# WORK INSTRUCTIONS:
1) According to the emotional eating page, why can stress lead to specific food cravings? Answer in one to three sentences.
2) Please reproduce everything in the emotional eating page from "- Boredom can" down to "when eating pie.".

# PAGE EXTRACT:
Emotional Eating: How to Identify Triggers
Have you ever been stressed out and found yourself thinking food would make you feel better? Have you ever been really happy about something and decided you needed to eat to celebrate? Many people have considered “Emotional Eating” which usually occurs as a coping mechanism. We consider eating to either suppress or soothe emotions such as stress, anger, fear, depression, boredom, happiness, etc. Major life events or even “day to day” hassles can cause any of the above emotions.
Physical hunger usually sets in slowly. You eventually experience hunger pangs which are contractions of the stomach that gnaw or rumble. When you are physically hungry, usually any food sounds appetizing. After eating, physical hunger symptoms diminish.
“Emotional hunger” presents itself differently. It usually occurs very quickly and intensely. You may have very specific cravings. After “emotional eating” the feelings you were trying to suppress still seem to linger and you sometimes feel worse from overeating or remorse.
Identifying triggers can be the first steps to recognizing “emotional eating”
Let’s review a few possible triggers:
- Stress can actually release cortisol, a hormone which can cause specific cravings.
- Boredom can sometimes trigger you to “fill the void” which may actually be feelings of dissatisfaction or “not having purpose”.
- Childhood memories can even trigger food cravings. For example, as a child you may remember eating pie with you grandmother and feeling happy. So, you could be trying to replicate those feelings of happiness when eating pie.
These emotions are normal but how we cope with them is important. The goal is to cope with emotions with healthy, non-food related mechanisms.
Once you have recognized triggers to “emotional eating”, you can implement some tools to help control “emotional eating” or transition to non-food related coping mechanisms. Journaling can be a valuable tool to see a clearer picture. When you combine a food diary with a mood diary, you may see a direct link with eating patterns and emotions.

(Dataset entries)
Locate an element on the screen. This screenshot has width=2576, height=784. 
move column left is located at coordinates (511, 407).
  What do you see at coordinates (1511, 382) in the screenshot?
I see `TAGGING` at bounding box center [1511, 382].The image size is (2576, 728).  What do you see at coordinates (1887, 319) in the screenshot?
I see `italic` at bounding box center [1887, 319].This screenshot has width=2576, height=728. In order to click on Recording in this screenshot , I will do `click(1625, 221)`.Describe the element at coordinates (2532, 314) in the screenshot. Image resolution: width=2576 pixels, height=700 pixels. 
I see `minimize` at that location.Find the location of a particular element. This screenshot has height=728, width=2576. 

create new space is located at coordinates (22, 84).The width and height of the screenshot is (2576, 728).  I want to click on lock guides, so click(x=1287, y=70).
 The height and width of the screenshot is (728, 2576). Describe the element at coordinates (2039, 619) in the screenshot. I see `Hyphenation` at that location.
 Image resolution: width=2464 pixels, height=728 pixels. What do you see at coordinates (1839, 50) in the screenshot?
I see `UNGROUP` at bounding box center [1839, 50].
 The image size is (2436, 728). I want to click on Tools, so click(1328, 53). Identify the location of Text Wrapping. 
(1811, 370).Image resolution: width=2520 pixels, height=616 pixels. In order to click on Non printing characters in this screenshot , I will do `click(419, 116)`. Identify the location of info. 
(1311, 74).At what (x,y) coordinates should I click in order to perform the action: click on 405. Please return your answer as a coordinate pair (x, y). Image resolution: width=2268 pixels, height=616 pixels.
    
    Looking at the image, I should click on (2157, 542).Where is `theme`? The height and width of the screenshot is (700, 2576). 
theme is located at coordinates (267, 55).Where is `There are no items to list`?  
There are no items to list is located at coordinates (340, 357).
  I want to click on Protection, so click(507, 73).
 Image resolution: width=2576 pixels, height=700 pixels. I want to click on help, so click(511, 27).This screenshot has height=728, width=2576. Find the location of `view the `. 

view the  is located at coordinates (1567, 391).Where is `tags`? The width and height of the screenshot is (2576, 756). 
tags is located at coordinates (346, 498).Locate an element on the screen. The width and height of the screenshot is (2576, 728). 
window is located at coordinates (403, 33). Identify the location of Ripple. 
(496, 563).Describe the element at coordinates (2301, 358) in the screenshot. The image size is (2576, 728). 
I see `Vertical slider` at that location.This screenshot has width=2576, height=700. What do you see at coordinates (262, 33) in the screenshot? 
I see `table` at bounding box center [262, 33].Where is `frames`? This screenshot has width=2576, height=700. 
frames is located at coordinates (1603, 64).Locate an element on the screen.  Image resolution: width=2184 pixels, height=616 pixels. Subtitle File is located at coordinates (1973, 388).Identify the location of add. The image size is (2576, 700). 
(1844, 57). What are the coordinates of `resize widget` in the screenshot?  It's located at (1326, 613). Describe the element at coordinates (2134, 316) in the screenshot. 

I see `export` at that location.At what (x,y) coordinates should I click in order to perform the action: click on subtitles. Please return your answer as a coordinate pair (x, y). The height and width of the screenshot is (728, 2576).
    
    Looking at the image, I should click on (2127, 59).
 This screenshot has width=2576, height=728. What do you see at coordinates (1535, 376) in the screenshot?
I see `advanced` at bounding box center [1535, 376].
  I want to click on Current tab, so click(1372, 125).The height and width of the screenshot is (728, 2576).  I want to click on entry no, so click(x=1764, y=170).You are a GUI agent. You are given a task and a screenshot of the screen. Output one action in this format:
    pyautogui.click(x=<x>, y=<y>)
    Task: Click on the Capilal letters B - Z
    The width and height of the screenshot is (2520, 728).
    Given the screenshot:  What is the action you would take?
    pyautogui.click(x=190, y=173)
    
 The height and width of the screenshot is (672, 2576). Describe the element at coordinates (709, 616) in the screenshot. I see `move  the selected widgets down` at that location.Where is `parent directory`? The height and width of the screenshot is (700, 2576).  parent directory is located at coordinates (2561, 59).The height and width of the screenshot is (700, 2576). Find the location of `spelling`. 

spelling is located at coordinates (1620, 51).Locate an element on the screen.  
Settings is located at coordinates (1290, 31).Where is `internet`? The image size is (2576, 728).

# ANSWERS TO THE EXERCISE:
1) Stress can release cortisol, a hormone that can cause specific cravings.

2)
- Boredom can sometimes trigger you to “fill the void” which may actually be feelings of dissatisfaction or “not having purpose”.
- Childhood memories can even trigger food cravings. For example, as a child you may remember eating pie with you grandmother and feeling happy. So, you could be trying to replicate those feelings of happiness when eating pie.